▶ [PROBLEM TO WORK ON]
Reproduce all of the records below, substituting "desktop agent" for every occurrence of "GUI agent" and leaving everything else unchanged.

▶ [DATA SUPPLIED]
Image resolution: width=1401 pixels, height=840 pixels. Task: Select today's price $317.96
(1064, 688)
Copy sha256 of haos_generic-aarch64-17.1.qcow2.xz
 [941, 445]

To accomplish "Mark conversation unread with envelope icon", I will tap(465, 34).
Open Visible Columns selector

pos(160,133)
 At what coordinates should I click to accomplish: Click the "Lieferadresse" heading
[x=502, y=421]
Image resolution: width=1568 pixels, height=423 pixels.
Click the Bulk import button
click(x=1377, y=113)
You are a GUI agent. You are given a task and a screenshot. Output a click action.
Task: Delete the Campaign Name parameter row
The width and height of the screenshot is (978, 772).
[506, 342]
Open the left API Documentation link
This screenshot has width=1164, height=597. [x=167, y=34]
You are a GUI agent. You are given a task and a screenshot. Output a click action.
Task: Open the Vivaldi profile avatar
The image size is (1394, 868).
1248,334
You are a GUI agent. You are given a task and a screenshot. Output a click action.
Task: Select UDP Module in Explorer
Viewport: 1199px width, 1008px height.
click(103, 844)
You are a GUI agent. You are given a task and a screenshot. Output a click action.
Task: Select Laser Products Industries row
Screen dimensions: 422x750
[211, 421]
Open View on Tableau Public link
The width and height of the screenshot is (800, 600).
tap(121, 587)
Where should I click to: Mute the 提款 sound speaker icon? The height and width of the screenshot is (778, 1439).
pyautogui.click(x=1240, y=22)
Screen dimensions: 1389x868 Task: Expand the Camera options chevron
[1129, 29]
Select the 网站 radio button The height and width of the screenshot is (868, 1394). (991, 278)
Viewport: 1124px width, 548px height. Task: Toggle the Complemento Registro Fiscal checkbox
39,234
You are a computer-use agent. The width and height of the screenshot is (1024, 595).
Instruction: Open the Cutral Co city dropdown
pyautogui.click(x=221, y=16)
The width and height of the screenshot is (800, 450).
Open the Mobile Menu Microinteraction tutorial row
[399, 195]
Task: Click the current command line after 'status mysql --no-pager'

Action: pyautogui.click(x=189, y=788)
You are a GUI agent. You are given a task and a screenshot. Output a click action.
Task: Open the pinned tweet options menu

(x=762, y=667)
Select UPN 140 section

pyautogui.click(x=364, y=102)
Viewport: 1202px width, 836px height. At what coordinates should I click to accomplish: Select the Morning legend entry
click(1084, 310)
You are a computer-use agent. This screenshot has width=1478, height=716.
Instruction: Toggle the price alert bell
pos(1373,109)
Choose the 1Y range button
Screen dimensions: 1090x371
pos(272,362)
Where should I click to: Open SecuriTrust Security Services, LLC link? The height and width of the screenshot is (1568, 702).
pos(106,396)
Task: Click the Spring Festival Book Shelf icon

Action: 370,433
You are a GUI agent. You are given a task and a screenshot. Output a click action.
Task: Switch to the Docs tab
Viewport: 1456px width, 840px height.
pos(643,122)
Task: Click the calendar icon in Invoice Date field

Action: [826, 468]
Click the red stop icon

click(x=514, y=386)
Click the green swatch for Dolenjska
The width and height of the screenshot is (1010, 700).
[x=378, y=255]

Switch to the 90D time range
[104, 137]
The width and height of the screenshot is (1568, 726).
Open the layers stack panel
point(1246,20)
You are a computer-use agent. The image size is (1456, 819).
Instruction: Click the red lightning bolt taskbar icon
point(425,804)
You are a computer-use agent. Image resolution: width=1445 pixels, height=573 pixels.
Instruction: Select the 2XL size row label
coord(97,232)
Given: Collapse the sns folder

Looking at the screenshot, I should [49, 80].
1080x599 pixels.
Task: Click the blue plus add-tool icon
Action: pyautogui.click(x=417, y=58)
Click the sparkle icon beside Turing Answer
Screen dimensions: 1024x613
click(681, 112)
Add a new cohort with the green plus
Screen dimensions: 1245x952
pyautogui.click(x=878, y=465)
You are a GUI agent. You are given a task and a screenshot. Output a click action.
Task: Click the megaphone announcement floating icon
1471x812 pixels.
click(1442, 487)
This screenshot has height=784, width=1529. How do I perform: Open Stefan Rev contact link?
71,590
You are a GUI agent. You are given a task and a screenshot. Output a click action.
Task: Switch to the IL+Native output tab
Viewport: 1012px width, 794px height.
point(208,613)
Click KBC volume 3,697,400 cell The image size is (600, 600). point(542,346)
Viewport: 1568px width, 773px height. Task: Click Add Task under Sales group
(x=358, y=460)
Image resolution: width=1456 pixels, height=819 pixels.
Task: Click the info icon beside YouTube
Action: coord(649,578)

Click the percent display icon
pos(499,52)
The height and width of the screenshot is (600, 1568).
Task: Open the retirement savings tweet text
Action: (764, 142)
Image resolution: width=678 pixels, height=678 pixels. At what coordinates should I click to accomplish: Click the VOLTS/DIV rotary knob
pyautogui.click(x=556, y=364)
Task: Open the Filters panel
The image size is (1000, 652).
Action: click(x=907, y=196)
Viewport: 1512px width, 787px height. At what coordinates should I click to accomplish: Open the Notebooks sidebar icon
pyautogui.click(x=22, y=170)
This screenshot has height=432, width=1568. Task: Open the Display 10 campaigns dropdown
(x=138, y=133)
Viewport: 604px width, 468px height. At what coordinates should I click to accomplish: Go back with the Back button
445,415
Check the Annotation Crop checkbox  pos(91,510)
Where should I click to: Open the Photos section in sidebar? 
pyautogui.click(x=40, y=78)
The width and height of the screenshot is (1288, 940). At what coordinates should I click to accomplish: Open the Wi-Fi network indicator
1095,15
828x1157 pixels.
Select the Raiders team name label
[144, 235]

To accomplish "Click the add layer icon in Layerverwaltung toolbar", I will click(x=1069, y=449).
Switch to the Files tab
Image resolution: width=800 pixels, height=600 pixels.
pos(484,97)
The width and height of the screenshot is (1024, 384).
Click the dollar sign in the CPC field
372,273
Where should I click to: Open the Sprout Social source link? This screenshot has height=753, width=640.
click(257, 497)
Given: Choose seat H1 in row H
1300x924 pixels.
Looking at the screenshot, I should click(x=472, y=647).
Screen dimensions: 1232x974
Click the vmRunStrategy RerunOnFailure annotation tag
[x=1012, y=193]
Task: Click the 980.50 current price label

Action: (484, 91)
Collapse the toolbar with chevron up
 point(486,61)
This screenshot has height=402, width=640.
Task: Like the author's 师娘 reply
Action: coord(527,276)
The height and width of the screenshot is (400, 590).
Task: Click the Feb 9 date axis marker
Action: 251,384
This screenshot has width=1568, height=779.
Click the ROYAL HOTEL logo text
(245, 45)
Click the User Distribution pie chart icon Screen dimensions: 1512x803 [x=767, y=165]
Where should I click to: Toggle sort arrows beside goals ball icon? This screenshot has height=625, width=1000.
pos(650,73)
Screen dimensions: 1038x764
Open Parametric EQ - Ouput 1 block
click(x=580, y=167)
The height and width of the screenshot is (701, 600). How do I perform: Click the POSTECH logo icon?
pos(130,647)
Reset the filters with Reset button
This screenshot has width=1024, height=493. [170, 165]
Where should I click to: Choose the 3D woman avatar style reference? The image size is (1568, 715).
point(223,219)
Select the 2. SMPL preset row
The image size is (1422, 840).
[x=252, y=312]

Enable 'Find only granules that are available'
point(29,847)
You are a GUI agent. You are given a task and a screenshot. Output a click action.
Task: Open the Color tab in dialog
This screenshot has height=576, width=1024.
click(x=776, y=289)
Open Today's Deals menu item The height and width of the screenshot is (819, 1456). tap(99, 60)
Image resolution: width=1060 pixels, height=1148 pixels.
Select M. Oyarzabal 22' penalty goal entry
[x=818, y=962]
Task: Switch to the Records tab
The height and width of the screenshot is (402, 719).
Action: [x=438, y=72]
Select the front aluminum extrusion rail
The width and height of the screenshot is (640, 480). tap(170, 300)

▶ [REPLY TO THE TASK]
Image resolution: width=1401 pixels, height=840 pixels. Task: Select today's price $317.96
(1064, 688)
Copy sha256 of haos_generic-aarch64-17.1.qcow2.xz
 [941, 445]

To accomplish "Mark conversation unread with envelope icon", I will tap(465, 34).
Open Visible Columns selector

pos(160,133)
 At what coordinates should I click to accomplish: Click the "Lieferadresse" heading
[x=502, y=421]
Image resolution: width=1568 pixels, height=423 pixels.
Click the Bulk import button
click(x=1377, y=113)
You are a desktop agent. You are given a task and a screenshot. Output a click action.
Task: Delete the Campaign Name parameter row
The width and height of the screenshot is (978, 772).
[506, 342]
Open the left API Documentation link
This screenshot has width=1164, height=597. [x=167, y=34]
You are a desktop agent. You are given a task and a screenshot. Output a click action.
Task: Open the Vivaldi profile avatar
The image size is (1394, 868).
1248,334
You are a desktop agent. You are given a task and a screenshot. Output a click action.
Task: Select UDP Module in Explorer
Viewport: 1199px width, 1008px height.
click(103, 844)
You are a desktop agent. You are given a task and a screenshot. Output a click action.
Task: Select Laser Products Industries row
Screen dimensions: 422x750
[211, 421]
Open View on Tableau Public link
The width and height of the screenshot is (800, 600).
tap(121, 587)
Where should I click to: Mute the 提款 sound speaker icon? The height and width of the screenshot is (778, 1439).
pyautogui.click(x=1240, y=22)
Screen dimensions: 1389x868 Task: Expand the Camera options chevron
[1129, 29]
Select the 网站 radio button The height and width of the screenshot is (868, 1394). (991, 278)
Viewport: 1124px width, 548px height. Task: Toggle the Complemento Registro Fiscal checkbox
39,234
You are a computer-use agent. The width and height of the screenshot is (1024, 595).
Instruction: Open the Cutral Co city dropdown
pyautogui.click(x=221, y=16)
The width and height of the screenshot is (800, 450).
Open the Mobile Menu Microinteraction tutorial row
[399, 195]
Task: Click the current command line after 'status mysql --no-pager'

Action: pyautogui.click(x=189, y=788)
You are a desktop agent. You are given a task and a screenshot. Output a click action.
Task: Open the pinned tweet options menu

(x=762, y=667)
Select UPN 140 section

pyautogui.click(x=364, y=102)
Viewport: 1202px width, 836px height. At what coordinates should I click to accomplish: Select the Morning legend entry
click(1084, 310)
You are a computer-use agent. This screenshot has width=1478, height=716.
Instruction: Toggle the price alert bell
pos(1373,109)
Choose the 1Y range button
Screen dimensions: 1090x371
pos(272,362)
Where should I click to: Open SecuriTrust Security Services, LLC link? The height and width of the screenshot is (1568, 702).
pos(106,396)
Task: Click the Spring Festival Book Shelf icon

Action: 370,433
You are a desktop agent. You are given a task and a screenshot. Output a click action.
Task: Switch to the Docs tab
Viewport: 1456px width, 840px height.
pos(643,122)
Task: Click the calendar icon in Invoice Date field

Action: [826, 468]
Click the red stop icon

click(x=514, y=386)
Click the green swatch for Dolenjska
The width and height of the screenshot is (1010, 700).
[x=378, y=255]

Switch to the 90D time range
[104, 137]
The width and height of the screenshot is (1568, 726).
Open the layers stack panel
point(1246,20)
You are a computer-use agent. The image size is (1456, 819).
Instruction: Click the red lightning bolt taskbar icon
point(425,804)
You are a computer-use agent. Image resolution: width=1445 pixels, height=573 pixels.
Instruction: Select the 2XL size row label
coord(97,232)
Given: Collapse the sns folder

Looking at the screenshot, I should [49, 80].
1080x599 pixels.
Task: Click the blue plus add-tool icon
Action: pyautogui.click(x=417, y=58)
Click the sparkle icon beside Turing Answer
Screen dimensions: 1024x613
click(681, 112)
Add a new cohort with the green plus
Screen dimensions: 1245x952
pyautogui.click(x=878, y=465)
You are a desktop agent. You are given a task and a screenshot. Output a click action.
Task: Click the megaphone announcement floating icon
1471x812 pixels.
click(1442, 487)
This screenshot has height=784, width=1529. How do I perform: Open Stefan Rev contact link?
71,590
You are a desktop agent. You are given a task and a screenshot. Output a click action.
Task: Switch to the IL+Native output tab
Viewport: 1012px width, 794px height.
point(208,613)
Click KBC volume 3,697,400 cell The image size is (600, 600). point(542,346)
Viewport: 1568px width, 773px height. Task: Click Add Task under Sales group
(x=358, y=460)
Image resolution: width=1456 pixels, height=819 pixels.
Task: Click the info icon beside YouTube
Action: coord(649,578)

Click the percent display icon
pos(499,52)
The height and width of the screenshot is (600, 1568).
Task: Open the retirement savings tweet text
Action: (764, 142)
Image resolution: width=678 pixels, height=678 pixels. At what coordinates should I click to accomplish: Click the VOLTS/DIV rotary knob
pyautogui.click(x=556, y=364)
Task: Open the Filters panel
The image size is (1000, 652).
Action: click(x=907, y=196)
Viewport: 1512px width, 787px height. At what coordinates should I click to accomplish: Open the Notebooks sidebar icon
pyautogui.click(x=22, y=170)
This screenshot has height=432, width=1568. Task: Open the Display 10 campaigns dropdown
(x=138, y=133)
Viewport: 604px width, 468px height. At what coordinates should I click to accomplish: Go back with the Back button
445,415
Check the Annotation Crop checkbox  pos(91,510)
Where should I click to: Open the Photos section in sidebar? 
pyautogui.click(x=40, y=78)
The width and height of the screenshot is (1288, 940). At what coordinates should I click to accomplish: Open the Wi-Fi network indicator
1095,15
828x1157 pixels.
Select the Raiders team name label
[144, 235]

To accomplish "Click the add layer icon in Layerverwaltung toolbar", I will click(x=1069, y=449).
Switch to the Files tab
Image resolution: width=800 pixels, height=600 pixels.
pos(484,97)
The width and height of the screenshot is (1024, 384).
Click the dollar sign in the CPC field
372,273
Where should I click to: Open the Sprout Social source link? This screenshot has height=753, width=640.
click(257, 497)
Given: Choose seat H1 in row H
1300x924 pixels.
Looking at the screenshot, I should click(x=472, y=647).
Screen dimensions: 1232x974
Click the vmRunStrategy RerunOnFailure annotation tag
[x=1012, y=193]
Task: Click the 980.50 current price label

Action: (484, 91)
Collapse the toolbar with chevron up
 point(486,61)
This screenshot has height=402, width=640.
Task: Like the author's 师娘 reply
Action: coord(527,276)
The height and width of the screenshot is (400, 590).
Task: Click the Feb 9 date axis marker
Action: 251,384
This screenshot has width=1568, height=779.
Click the ROYAL HOTEL logo text
(245, 45)
Click the User Distribution pie chart icon Screen dimensions: 1512x803 [x=767, y=165]
Where should I click to: Toggle sort arrows beside goals ball icon? This screenshot has height=625, width=1000.
pos(650,73)
Screen dimensions: 1038x764
Open Parametric EQ - Ouput 1 block
click(x=580, y=167)
The height and width of the screenshot is (701, 600). How do I perform: Click the POSTECH logo icon?
pos(130,647)
Reset the filters with Reset button
This screenshot has width=1024, height=493. [170, 165]
Where should I click to: Choose the 3D woman avatar style reference? The image size is (1568, 715).
point(223,219)
Select the 2. SMPL preset row
The image size is (1422, 840).
[x=252, y=312]

Enable 'Find only granules that are available'
point(29,847)
You are a desktop agent. You are given a task and a screenshot. Output a click action.
Task: Open the Color tab in dialog
This screenshot has height=576, width=1024.
click(x=776, y=289)
Open Today's Deals menu item The height and width of the screenshot is (819, 1456). tap(99, 60)
Image resolution: width=1060 pixels, height=1148 pixels.
Select M. Oyarzabal 22' penalty goal entry
[x=818, y=962]
Task: Switch to the Records tab
The height and width of the screenshot is (402, 719).
Action: [x=438, y=72]
Select the front aluminum extrusion rail
The width and height of the screenshot is (640, 480). tap(170, 300)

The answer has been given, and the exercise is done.